Please collect every line in the records below that contains the word "icon", and copy each one out.

--- begin Exercise inputs ---

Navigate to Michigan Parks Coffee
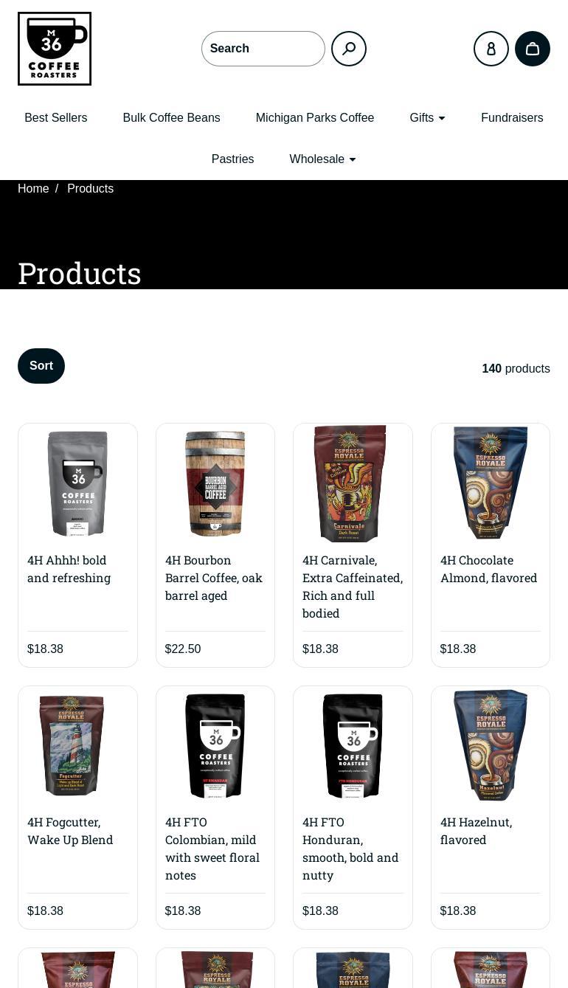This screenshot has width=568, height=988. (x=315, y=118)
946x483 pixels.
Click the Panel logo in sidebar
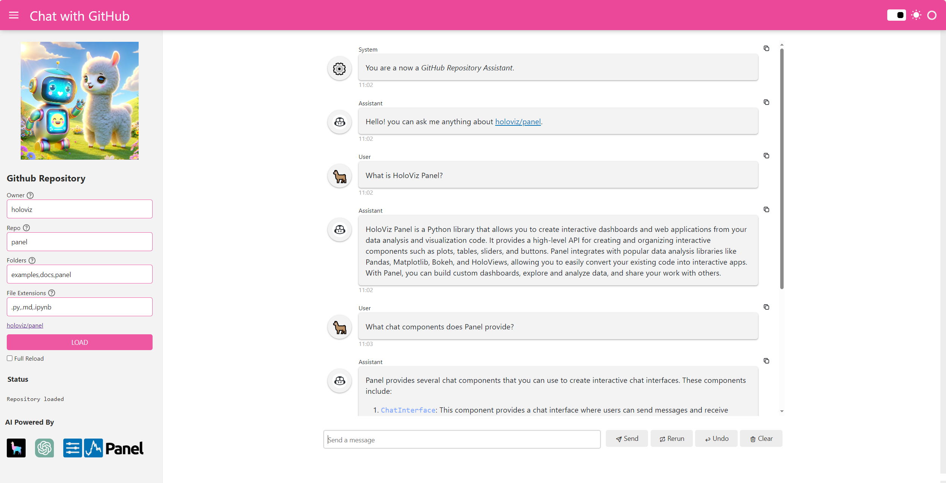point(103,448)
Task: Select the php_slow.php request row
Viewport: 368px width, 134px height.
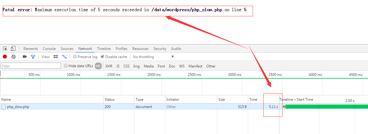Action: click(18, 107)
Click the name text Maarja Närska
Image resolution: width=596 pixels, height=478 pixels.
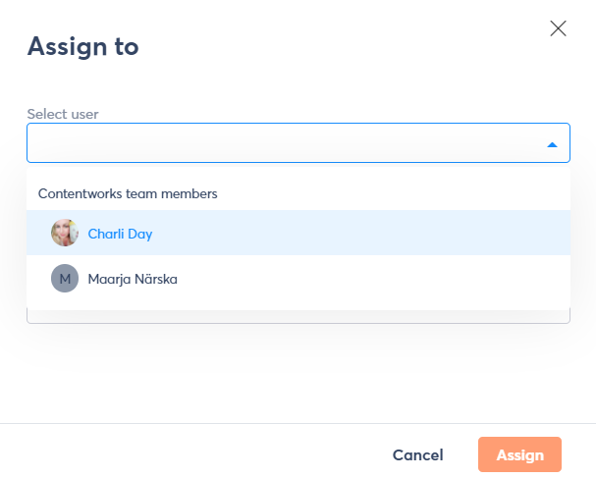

--- end Exercise inputs ---
--- begin Exercise inputs ---

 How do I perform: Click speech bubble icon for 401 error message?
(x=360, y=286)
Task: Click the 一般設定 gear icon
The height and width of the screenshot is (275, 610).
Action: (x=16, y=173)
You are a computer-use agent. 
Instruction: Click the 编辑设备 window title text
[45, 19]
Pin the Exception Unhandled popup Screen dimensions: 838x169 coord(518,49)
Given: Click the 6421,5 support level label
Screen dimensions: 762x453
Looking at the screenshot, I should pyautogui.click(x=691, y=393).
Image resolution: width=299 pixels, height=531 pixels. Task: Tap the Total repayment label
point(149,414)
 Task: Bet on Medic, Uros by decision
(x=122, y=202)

--- end Exercise inputs ---

▶ _Response to this task_
 How do I perform: Click speech bubble icon for 401 error message?
Task: Click the 一般設定 gear icon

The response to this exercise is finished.